Christian Legal Fellowship (CLF) intervened in the proceedings. CLF submitted that it is not contrary to the public interest for a prospective lawyer to study at a law school that adheres to lawful, if unfashionable, ethical beliefs. By characterizing TWU’s admissions policy as discriminatory and making that the basis for not approving its law school, CLF submitted, the LSBC overlooked TWU’s right as a religious educational institution to promote ethics consistent with its underlying beliefs and teachings in order to maintain its religious identity and ethos. CLF also defended the right of religious students to not be deprived of the opportunity to obtain a professional licence because of their religious beliefs or their association with those who hold and manifest such beliefs.

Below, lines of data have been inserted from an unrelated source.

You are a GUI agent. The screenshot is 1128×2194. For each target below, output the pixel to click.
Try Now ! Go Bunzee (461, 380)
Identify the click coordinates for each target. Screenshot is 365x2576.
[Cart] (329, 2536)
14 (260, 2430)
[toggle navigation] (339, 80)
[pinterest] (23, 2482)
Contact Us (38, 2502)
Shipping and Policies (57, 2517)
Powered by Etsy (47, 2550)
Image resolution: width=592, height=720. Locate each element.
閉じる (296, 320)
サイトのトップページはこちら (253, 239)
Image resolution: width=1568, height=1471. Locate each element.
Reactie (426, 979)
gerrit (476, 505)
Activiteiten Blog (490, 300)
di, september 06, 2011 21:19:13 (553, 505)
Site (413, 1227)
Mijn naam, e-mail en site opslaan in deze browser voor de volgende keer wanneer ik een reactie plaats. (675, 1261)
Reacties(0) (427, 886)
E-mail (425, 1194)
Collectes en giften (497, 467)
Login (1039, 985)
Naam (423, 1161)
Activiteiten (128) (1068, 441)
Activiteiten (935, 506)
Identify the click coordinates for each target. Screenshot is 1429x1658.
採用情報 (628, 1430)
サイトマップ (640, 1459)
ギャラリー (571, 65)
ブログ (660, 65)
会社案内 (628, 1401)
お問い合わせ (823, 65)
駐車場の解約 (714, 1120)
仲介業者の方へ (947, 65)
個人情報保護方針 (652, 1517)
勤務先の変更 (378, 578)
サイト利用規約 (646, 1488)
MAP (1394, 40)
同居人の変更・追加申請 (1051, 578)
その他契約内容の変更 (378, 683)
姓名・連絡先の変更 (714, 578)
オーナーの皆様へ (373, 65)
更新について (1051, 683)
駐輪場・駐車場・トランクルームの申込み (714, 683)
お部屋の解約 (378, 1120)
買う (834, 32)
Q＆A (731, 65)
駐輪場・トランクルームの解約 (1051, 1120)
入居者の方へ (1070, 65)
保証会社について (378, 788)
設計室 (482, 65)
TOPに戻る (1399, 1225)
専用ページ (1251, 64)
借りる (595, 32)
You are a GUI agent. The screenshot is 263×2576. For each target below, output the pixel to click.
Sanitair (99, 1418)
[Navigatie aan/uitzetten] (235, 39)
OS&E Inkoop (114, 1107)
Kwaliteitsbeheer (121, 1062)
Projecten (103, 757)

Justice Hinkson found that the LSBC’s statutory authority to consider the “public interest” is broader than the authority to set standards for competence, meaning the LSBC could take TWU’s Community Covenant into consideration in making its decision. The Divisional Court in Ontario held likewise, whereas Justice Campbell in Nova Scotia did not. While this conclusion would seem to open the door to substantive consideration of Charter issues, the case was ultimately decided on administrative law grounds.
This question of the LSBC’s jurisdiction was decided on a correctness standard, in keeping with TWU v BCCT (2001), but in contrast to the recent Divisional Court ruling in Ontario. The standard of review for determining whether the LSBC complied with its duty of procedural fairness was also correctness, and here the LSBC failed.
The LSBC “fettered its discretion”, thus violating procedural fairness, by allowing itself to be bound by a popular vote of LSBC members against approving TWU, rather than having the LSBC Benchers make that decision independently after due consideration of the relevant legal issues in play. The LSBC also violated TWU’s right to procedural fairness by depriving it of a meaningful opportunity to present its case fully and fairly to those who had the jurisdiction to determine whether the JD degrees of the proposed law school‘s graduates would be recognized by the LSBC.
With respect to the constitutional freedoms implicated by the LSBC’s decision, Justice Hinkson commented, “I am not persuaded that the circumstances or the jurisprudence respecting human rights have so fundamentally shifted the parameters of the debate as to render the decision in TWU v. BCCT other than dispositive of many of the issues in this case.” This contrasts with the Divisional Court of Ontario’s finding that TWU v. BCCT was not binding. Justice Hinkson also disagreed with the Divisional Court of Ontario that TWU v. BCCT could be distinguished based on the facts.
Otherwise, however, the decision gave little attention to the substantive Charter rights and freedoms in issue. Justice Hinkson did at least assert that the LSBC is obligated to exercise its statutory discretion in accordance with the Charter, meaning it must conduct a proper balancing of statutory objectives andCharter implications must be conducted. While the outcome is favourable, there was not a declaration that such a balancing must necessarily result in a decision in TWU’s favour.
CLF expects the substantive Charter issues to be addressed in detail in the appeals in Ontario, Nova Scotia, and possibly B.C. if the LSBC appeals.